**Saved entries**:
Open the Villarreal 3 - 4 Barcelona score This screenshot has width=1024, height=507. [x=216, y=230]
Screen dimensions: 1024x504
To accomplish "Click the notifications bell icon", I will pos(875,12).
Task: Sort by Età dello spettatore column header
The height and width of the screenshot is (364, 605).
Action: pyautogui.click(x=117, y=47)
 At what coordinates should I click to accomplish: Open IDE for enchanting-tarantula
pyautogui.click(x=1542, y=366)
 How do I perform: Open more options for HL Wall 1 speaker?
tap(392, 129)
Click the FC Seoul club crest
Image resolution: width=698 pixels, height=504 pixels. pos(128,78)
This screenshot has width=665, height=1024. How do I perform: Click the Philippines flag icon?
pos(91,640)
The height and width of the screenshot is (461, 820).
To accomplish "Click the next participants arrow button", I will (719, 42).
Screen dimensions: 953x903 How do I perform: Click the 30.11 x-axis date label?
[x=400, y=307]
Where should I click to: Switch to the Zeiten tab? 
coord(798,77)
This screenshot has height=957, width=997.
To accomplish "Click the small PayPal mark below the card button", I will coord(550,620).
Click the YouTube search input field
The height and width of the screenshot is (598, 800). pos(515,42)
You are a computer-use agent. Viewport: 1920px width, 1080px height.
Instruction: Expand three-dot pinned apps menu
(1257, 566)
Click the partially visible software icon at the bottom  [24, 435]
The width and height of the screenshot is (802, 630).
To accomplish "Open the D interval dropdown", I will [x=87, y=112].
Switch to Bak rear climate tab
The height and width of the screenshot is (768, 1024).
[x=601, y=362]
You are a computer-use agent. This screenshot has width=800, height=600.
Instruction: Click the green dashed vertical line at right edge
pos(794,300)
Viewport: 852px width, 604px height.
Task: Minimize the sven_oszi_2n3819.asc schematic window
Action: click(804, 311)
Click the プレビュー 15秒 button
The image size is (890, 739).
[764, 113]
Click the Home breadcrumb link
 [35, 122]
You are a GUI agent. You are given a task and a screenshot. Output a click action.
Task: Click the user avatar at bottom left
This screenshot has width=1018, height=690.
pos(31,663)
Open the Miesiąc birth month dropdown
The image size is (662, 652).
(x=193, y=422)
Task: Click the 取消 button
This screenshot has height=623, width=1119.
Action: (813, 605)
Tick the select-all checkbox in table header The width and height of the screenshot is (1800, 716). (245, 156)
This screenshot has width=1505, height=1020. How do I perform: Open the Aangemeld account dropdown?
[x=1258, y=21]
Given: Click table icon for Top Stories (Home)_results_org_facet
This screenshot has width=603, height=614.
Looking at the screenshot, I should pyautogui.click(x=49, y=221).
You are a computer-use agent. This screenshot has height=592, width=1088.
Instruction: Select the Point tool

**ACTIVITY**:
Take every line from the data that includes the word "table".

**SOLUTION BELOW**:
Tick the select-all checkbox in table header The width and height of the screenshot is (1800, 716). (245, 156)
Given: Click table icon for Top Stories (Home)_results_org_facet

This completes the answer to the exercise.